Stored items
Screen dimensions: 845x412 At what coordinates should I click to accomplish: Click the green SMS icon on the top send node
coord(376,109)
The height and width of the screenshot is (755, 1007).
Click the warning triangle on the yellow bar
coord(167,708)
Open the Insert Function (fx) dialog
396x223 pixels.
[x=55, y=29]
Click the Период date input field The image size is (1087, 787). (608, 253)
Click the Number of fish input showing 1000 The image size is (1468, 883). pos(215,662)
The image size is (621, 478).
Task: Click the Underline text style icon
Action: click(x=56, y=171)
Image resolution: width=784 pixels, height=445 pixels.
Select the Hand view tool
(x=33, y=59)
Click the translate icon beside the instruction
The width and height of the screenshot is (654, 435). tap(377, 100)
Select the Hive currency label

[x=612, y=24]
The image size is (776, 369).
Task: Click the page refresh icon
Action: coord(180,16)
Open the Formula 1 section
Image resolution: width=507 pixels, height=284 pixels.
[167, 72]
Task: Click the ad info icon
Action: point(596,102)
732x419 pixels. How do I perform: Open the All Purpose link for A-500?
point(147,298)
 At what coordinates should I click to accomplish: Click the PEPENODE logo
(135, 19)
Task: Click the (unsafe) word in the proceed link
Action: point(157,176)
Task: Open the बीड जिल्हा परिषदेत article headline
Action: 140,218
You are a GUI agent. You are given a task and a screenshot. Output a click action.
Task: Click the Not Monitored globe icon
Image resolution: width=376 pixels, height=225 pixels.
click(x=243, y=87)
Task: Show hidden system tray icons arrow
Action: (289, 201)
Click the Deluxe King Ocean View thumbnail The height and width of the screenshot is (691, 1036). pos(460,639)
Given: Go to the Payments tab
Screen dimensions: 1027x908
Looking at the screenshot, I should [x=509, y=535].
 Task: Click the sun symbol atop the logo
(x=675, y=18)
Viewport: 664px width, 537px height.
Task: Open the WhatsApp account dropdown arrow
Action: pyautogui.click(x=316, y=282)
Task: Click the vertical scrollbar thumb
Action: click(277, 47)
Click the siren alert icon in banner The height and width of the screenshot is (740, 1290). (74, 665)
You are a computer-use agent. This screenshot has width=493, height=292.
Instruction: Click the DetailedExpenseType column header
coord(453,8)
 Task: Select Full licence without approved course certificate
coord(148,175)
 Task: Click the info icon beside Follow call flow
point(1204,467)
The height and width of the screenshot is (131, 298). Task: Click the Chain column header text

= What you will do =
Output every entry exactly as given.

= Completed exercise =
Screen dimensions: 845x412 At what coordinates should I click to accomplish: Click the green SMS icon on the top send node
coord(376,109)
The height and width of the screenshot is (755, 1007).
Click the warning triangle on the yellow bar
coord(167,708)
Open the Insert Function (fx) dialog
396x223 pixels.
[x=55, y=29]
Click the Период date input field The image size is (1087, 787). (608, 253)
Click the Number of fish input showing 1000 The image size is (1468, 883). pos(215,662)
The image size is (621, 478).
Task: Click the Underline text style icon
Action: click(x=56, y=171)
Image resolution: width=784 pixels, height=445 pixels.
Select the Hand view tool
(x=33, y=59)
Click the translate icon beside the instruction
The width and height of the screenshot is (654, 435). tap(377, 100)
Select the Hive currency label

[x=612, y=24]
The image size is (776, 369).
Task: Click the page refresh icon
Action: coord(180,16)
Open the Formula 1 section
Image resolution: width=507 pixels, height=284 pixels.
[167, 72]
Task: Click the ad info icon
Action: point(596,102)
732x419 pixels. How do I perform: Open the All Purpose link for A-500?
point(147,298)
 At what coordinates should I click to accomplish: Click the PEPENODE logo
(135, 19)
Task: Click the (unsafe) word in the proceed link
Action: point(157,176)
Task: Open the बीड जिल्हा परिषदेत article headline
Action: 140,218
You are a GUI agent. You are given a task and a screenshot. Output a click action.
Task: Click the Not Monitored globe icon
Image resolution: width=376 pixels, height=225 pixels.
click(x=243, y=87)
Task: Show hidden system tray icons arrow
Action: (289, 201)
Click the Deluxe King Ocean View thumbnail The height and width of the screenshot is (691, 1036). pos(460,639)
Given: Go to the Payments tab
Screen dimensions: 1027x908
Looking at the screenshot, I should [x=509, y=535].
 Task: Click the sun symbol atop the logo
(x=675, y=18)
Viewport: 664px width, 537px height.
Task: Open the WhatsApp account dropdown arrow
Action: pyautogui.click(x=316, y=282)
Task: Click the vertical scrollbar thumb
Action: click(277, 47)
Click the siren alert icon in banner The height and width of the screenshot is (740, 1290). (74, 665)
You are a computer-use agent. This screenshot has width=493, height=292.
Instruction: Click the DetailedExpenseType column header
coord(453,8)
 Task: Select Full licence without approved course certificate
coord(148,175)
 Task: Click the info icon beside Follow call flow
point(1204,467)
The height and width of the screenshot is (131, 298). Task: Click the Chain column header text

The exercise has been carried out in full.